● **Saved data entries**

● ● ●

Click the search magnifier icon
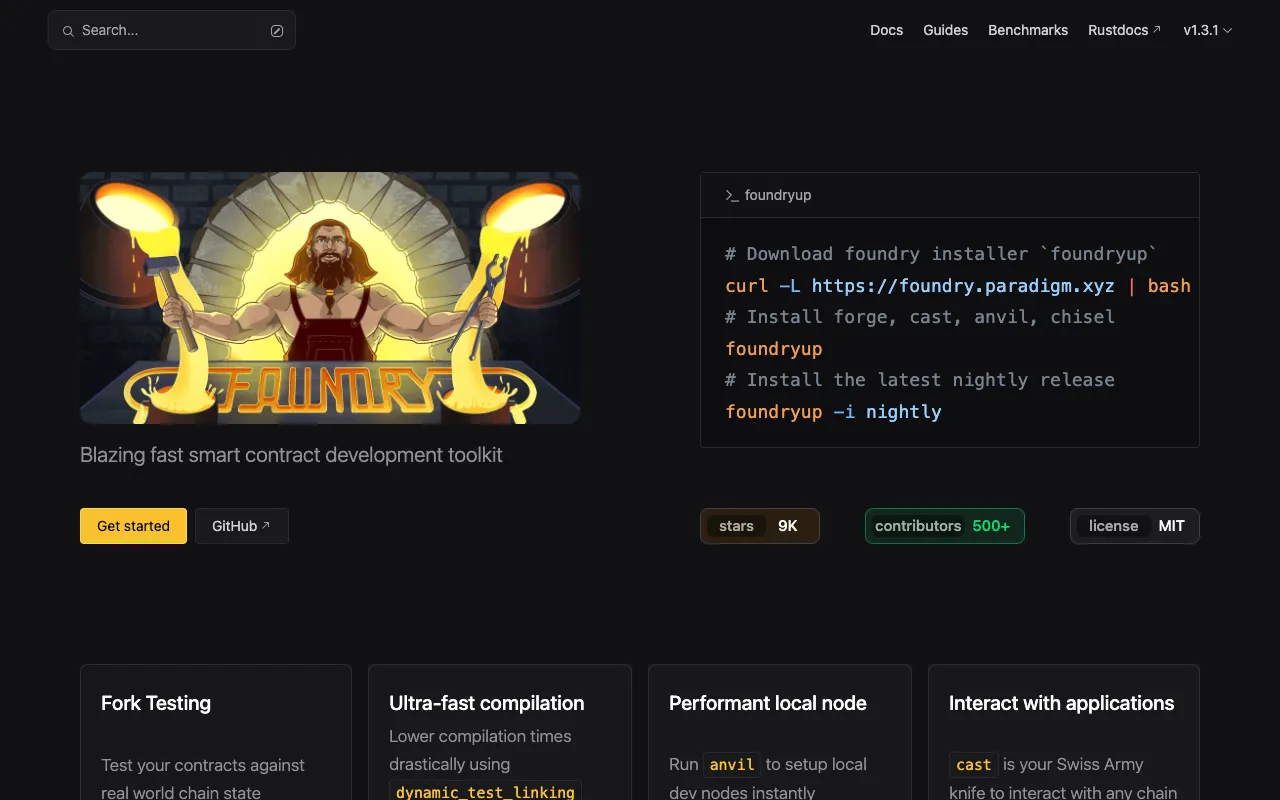 tap(67, 30)
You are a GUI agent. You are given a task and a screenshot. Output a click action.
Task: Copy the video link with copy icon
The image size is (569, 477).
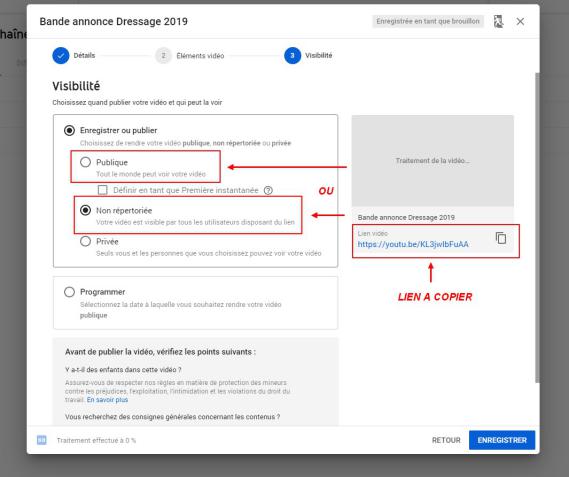coord(501,238)
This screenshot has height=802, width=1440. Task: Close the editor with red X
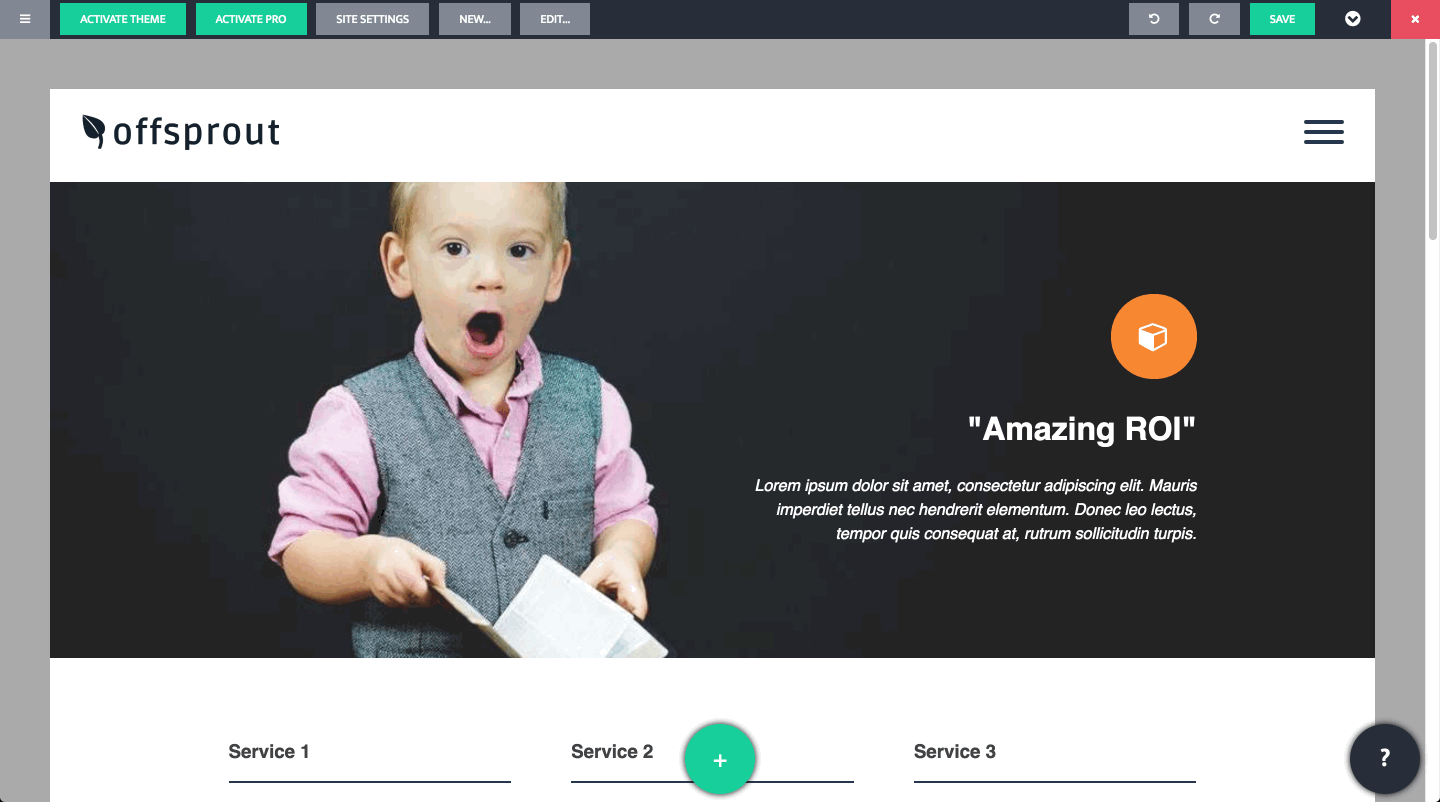[x=1415, y=19]
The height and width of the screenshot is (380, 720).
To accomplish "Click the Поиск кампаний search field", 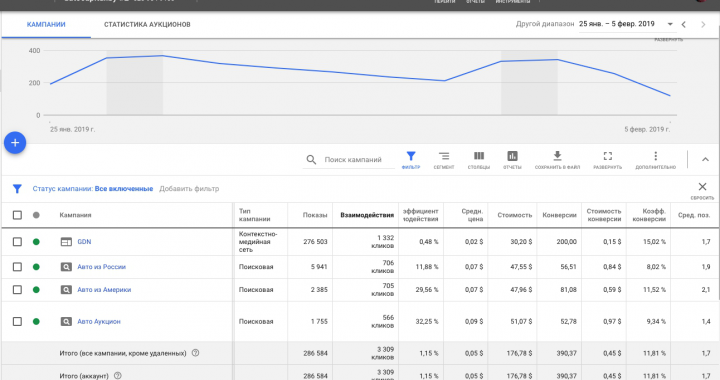I will [x=353, y=160].
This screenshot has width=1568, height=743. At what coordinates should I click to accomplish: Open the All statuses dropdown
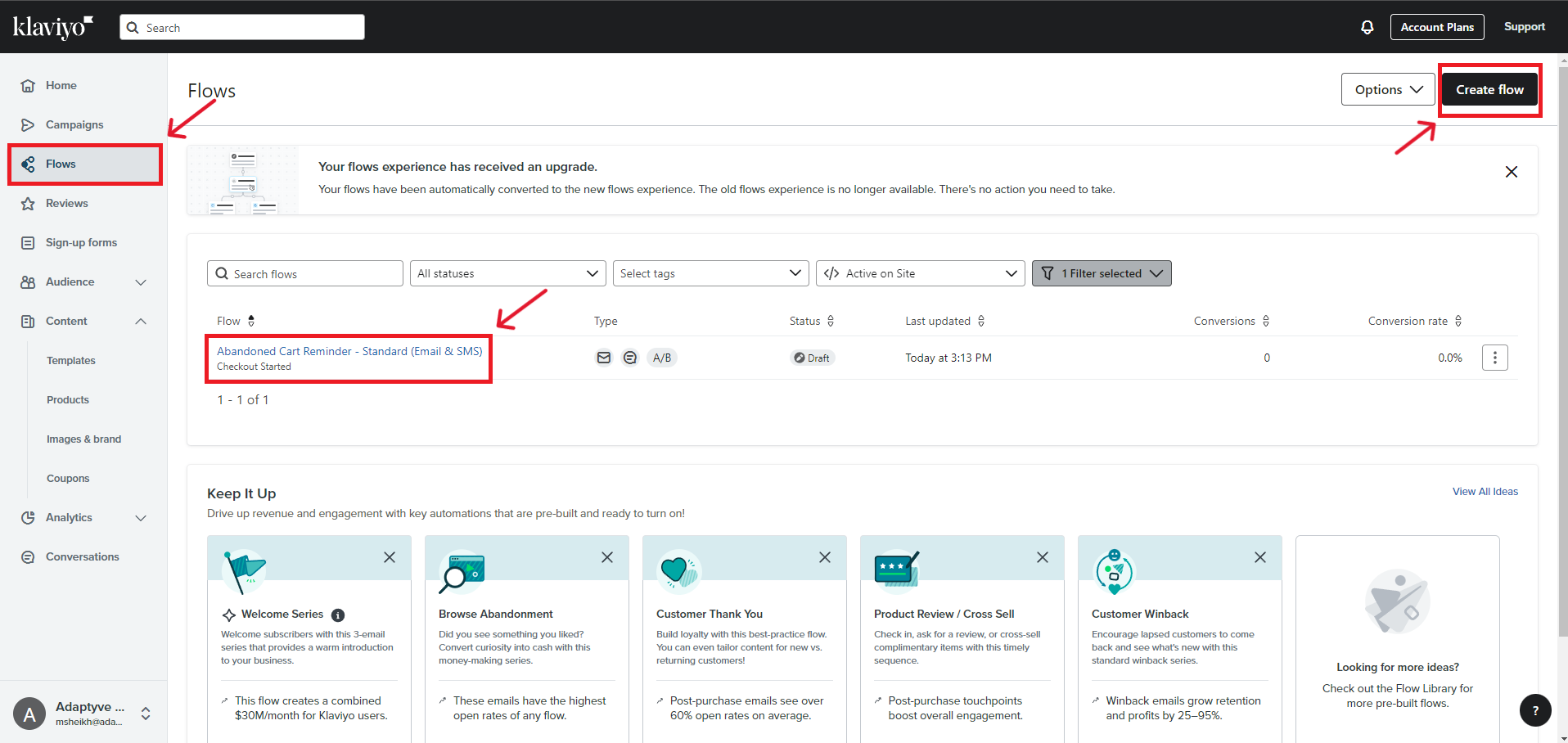coord(507,273)
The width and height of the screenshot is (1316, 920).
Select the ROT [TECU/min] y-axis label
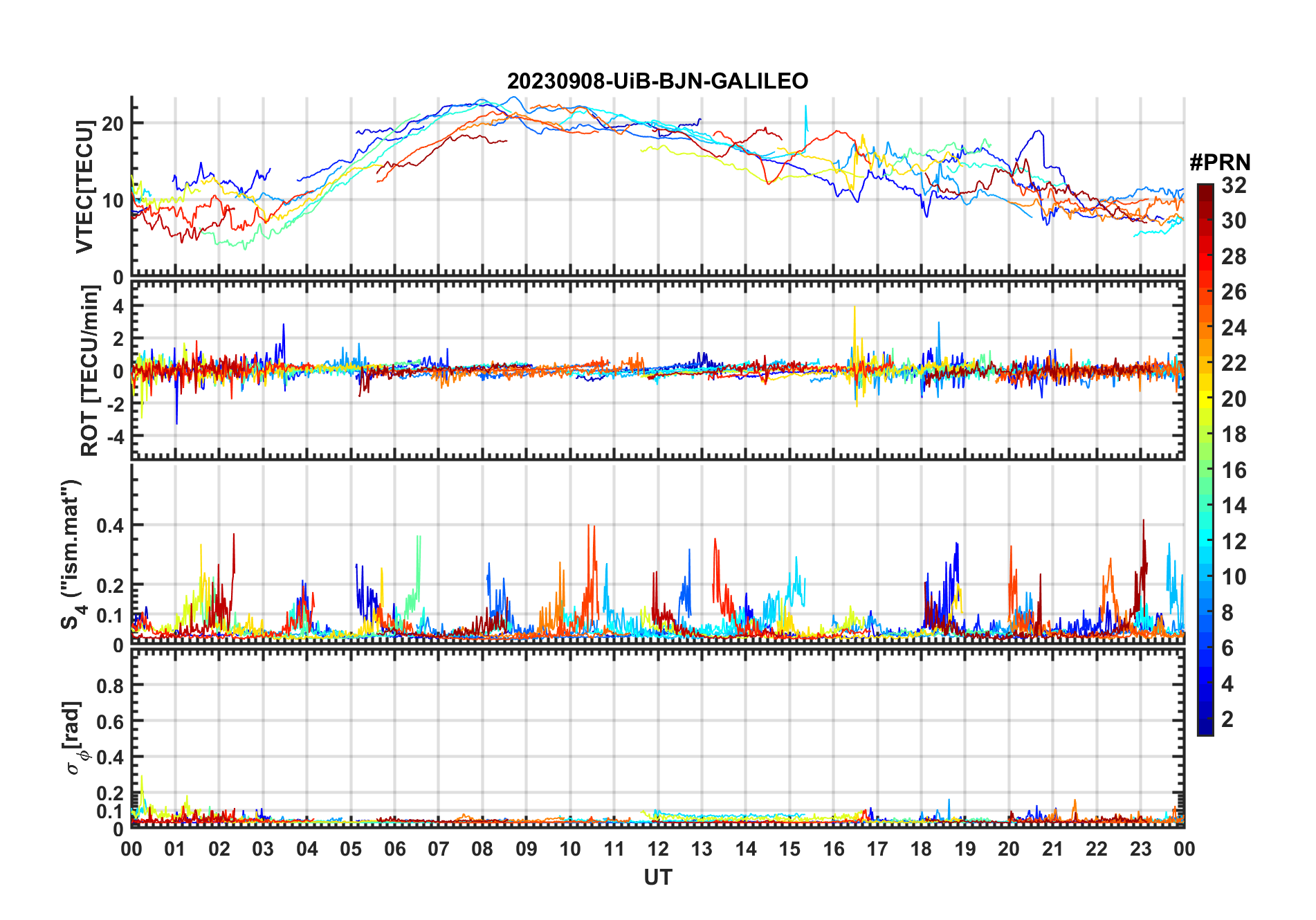[x=89, y=371]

● ● ●

● **THE TASK**
From the line that contains "This screenshot has width=1568, height=743." down to the last line of the entries above, copy every line exactly and leave out the pictures.

● **RESULT BELOW**
This screenshot has width=1568, height=743. At what coordinates should I click to accomplish: Open the All statuses dropdown
coord(507,273)
The width and height of the screenshot is (1316, 920).
Select the ROT [TECU/min] y-axis label
[x=89, y=371]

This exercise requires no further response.